This project aims to define a programming language (XLSL), and a compiler which converts XLSL source code into Excel formulae (with no VBA).
This is an example of a simple Excel ray tracer written in XLSL.
The standard data types in XLSL are:
number
text
logical
These correspond to built-in data types in Excel
Functions are defined in a C-like way.
number addTen(number x) {
return x + 10;
}
Functions can also be recursive using the self
keyword
number factorial(number n) {
return n <= 1 ? 1 : n * self(n-1);
}
Custom data types can be defined using the struct
keyword. A struct consists of several member declarations.
struct Vector3 {
number x;
number y;
number z;
}
Structs can be instantiated as follows:
Vector3 position = Vector3 { 1, 7, 2 };
The arguments to a struct instantiation can be literals, function calls, or any other expression whose type is the same as that of the corresponding member of the struct;
Unfortunately, XLSL does not yet natively support functions which return instances of a struct (although passing an instance of a struct as an argument to a function works fine).
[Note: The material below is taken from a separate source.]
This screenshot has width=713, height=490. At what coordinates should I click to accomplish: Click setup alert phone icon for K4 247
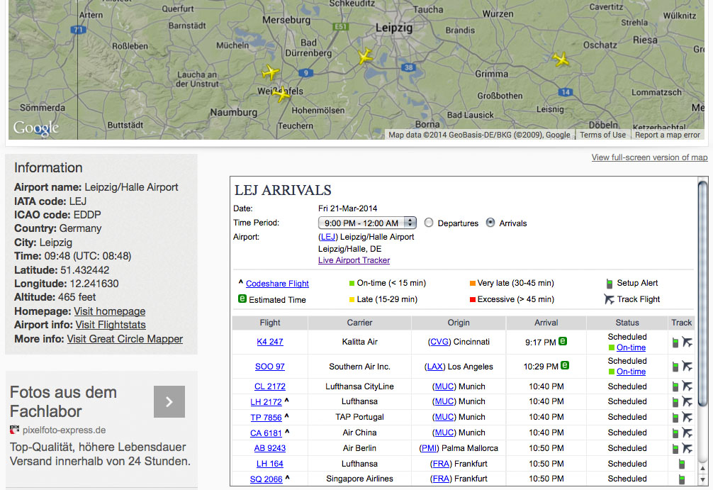(676, 343)
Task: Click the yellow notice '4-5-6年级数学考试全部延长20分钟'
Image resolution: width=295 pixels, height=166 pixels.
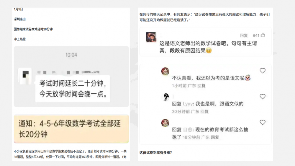Action: (71, 129)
Instead, structs can define serialize
and deserialize
methods which convert to and from text
as follows:
struct Vector3 {
number x;
number y;
number z;
serialize {
return Std.Typing.numberToText(x) + "," + Std.Typing.numberToText(y) + "," + Std.Typing.numberToText(x);
}
deserialize {
number x = Std.Typing.textToNumber(Std.Split.head(serialized, ","));
number y = Std.Typing.textToNumber(Std.Split.nth(serialized, ",", 1));
number z = Std.Typing.textToNumber(Std.Split.nth(serialized, ",", 2));
return Vector3 { x, y, z };
}
}
Note that in the serialize
method, the fields of the struct are referred to by their names, and in the deserialize
method, the text
to deserialized can be referenced via the implicitly defined serialized
variable.
These methods can be used as follows:
text scale(Vector3 vector, number scale) {
Vector3 result = Vector3 {
scale*vector.x,
scale*vector.y,
scale*vector.z
};
return serialize(result);
}
void main() {
Vector3 p = Vector3 { 1, 2, 3 };
Vector3 q = deserialize<Vector3>(scale(p, 2));
}
Namespaces can be defined using the namespace
keyword. Functions and structs can be defined within a namespace. Expressions which try to access these structs and functions from outside the namespace must include the namespace identifier. An example is:
namespace Math {
number sqrt(number x) {
// Something here
}
}
number y = Math.sqrt(5);
Namespaces can be nested. An example is shown below of a nested namespace with a function foo
, and how you would reference foo
from different areas of the program.
namespace A {
namespace B {
void foo() {
// Something here
}
// foo();
// or B.foo();
// or A.B.foo();
}
// B.foo();
// or A.B.foo();
namespace C {
// B.foo();
// or A.B.foo();
}
namespace B {
// foo();
// or B.foo();
// or A.B.foo();
}
}
// A.B.foo();
Other XLSL scripts can be imported at the top of the program using the following syntax:
import "stdlib.xlsl" as Std;
The specified path can be relative to the current XLSL file, or can be an absolute path to a file. All of the structs and functions available in the global scope of the specified file will be placed into a namespace in the current program (in this case, the namespace would be called Std
).
XLSL does not have if
, else
, while
, or for
loops. In fact, the only conditional operation is the ternary operator. Much like in other languages, this can be used as an expression in XLSL as follows:
condition ? expressionIfTrue : expressionIfFalse
The only way to create loops in XLSL is to use the ternary operator in conjunction with recursive functions.
text
literals can be single-quoted or double-quoted strings:
text x = "Lorem ipsum";
number
literals can be any decimal number:
number x = 1.729;
logical
literals are either true
or false
:
logical x = true;
Excel has a lot of built-in functions which you wouldn't want to rewrite from scratch. These can be called like normal XLSL
functions by prepending their names with a dollar sign ($
):
number factorial(number x) {
return $FACT(x);
}
It's important to put this in its own function because the XLSL compiler cannot determine its return type, and so must rely on the return type of the enclosing XLSL funciton.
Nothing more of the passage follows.